For anyone who doesn't watch the Apprentice, the winning team on each task is wined and dined in style. However, the losing team is sent to lick their wounds in Acton's Bridge Café while they wait until it's time to go to the 'boardroom' (which local TV afficionados say is filmed in Black Island Studios just down the road). There, Sir Alan Sugar gives them a stiff dressing down, tells them how useless they are, encourages them to make disparaging remarks about their rivals and eventually points one of his multi-millionaire fingers at one of them and tell them: "You're fired."

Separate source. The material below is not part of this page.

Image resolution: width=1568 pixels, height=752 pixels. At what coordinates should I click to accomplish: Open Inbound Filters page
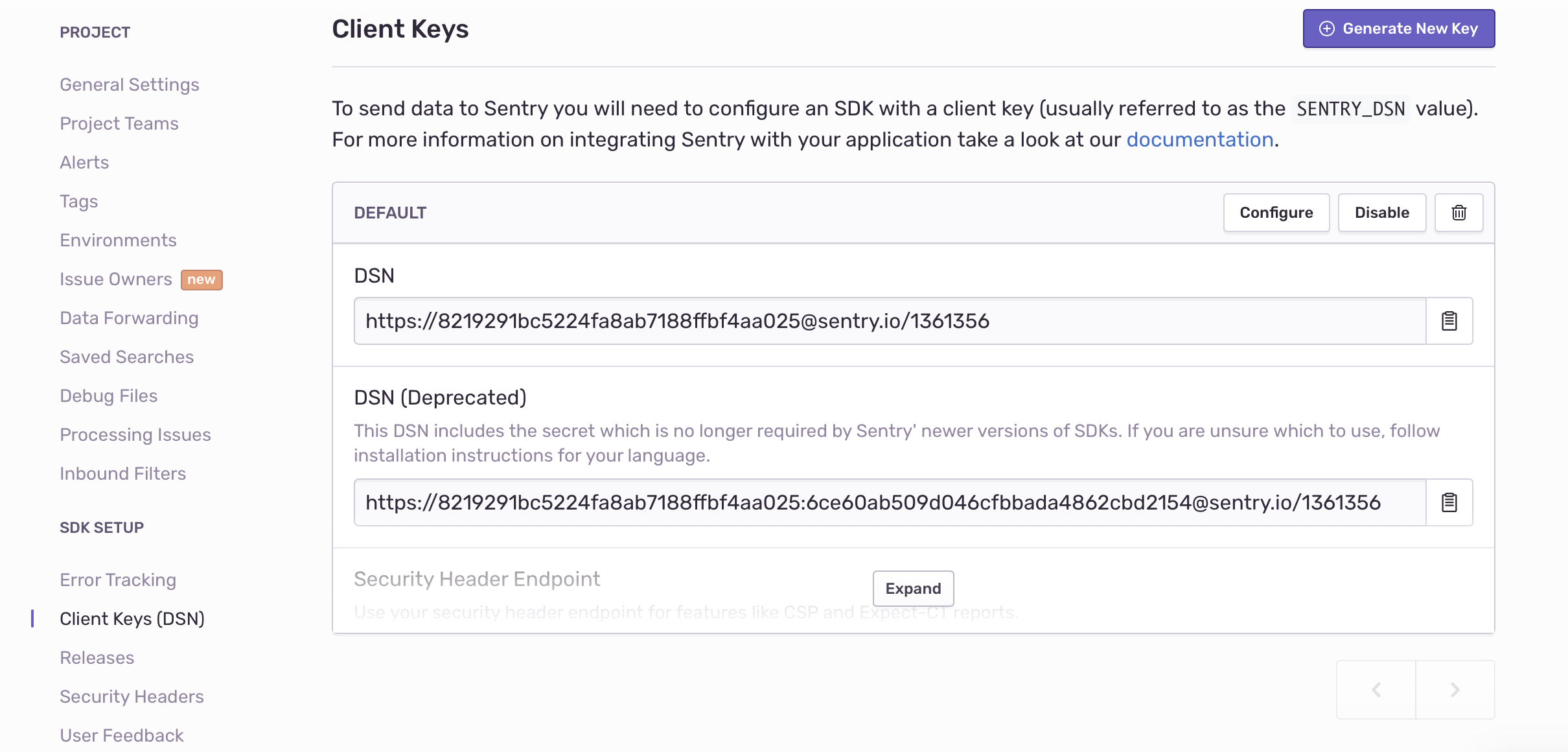coord(122,474)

After a fortifying and extremely good cup of tea, I had the impression the café should upgrade itself at least to being a consolation prize. Although it was lunchtime and the place was full of regulars who all seemed to know Frank (one of them quipped that I should know that Frank's great great great great great grandfather was "an extremely famous ceiling painter"), he managed to chat whilst pouring tea and supplying platefuls of fabulous-looking fry-ups.

The Bridge Café has been in Frank's family for 46 years after his father bought it in 1962. He is the perfect antidote to the cut and thrust of the wildly competitive contestants of the Apprentice.

"Sometimes I have to calm them down - they can have some quite heated discussions. They have been coming here from the first series." (We are now on the third batch of ambitious, suited wannabe millionaires). He told me: "I can't say too much about it. The majority of them are actually quite nice." However, none of them has returned to the café after the end of the series.

Frank tells me: "Sometimes the filming can go on very late into the night. It's always done at a time when the café isn't open." I asked him if he is a fan of the TV series: "I watch bits and pieces of it - especially when they make comments about the café."

When asked whether once he gets to know the personalities involved he can tell who is going to win, he says: "No, I can't. Some are alright - and some I'm not so keen on."

Frank has other things on his mind. He has three daughters. Nicola, who worked at the café for 18 years, left in November to have her first baby. Frank's oldest daughter lives abroad and has five children.

The family had another brush with reality TV when Frank's youngest daughter, who attended Northolt School, was one of the singers in the TV series the Choir.

Despite associations with competition losers, this seems like a great place to go if you're looking for a great fry-up, a comforting cup of tea, a bit of banter and a friendly smile. I think Frank could teach Sir Alan a thing or two.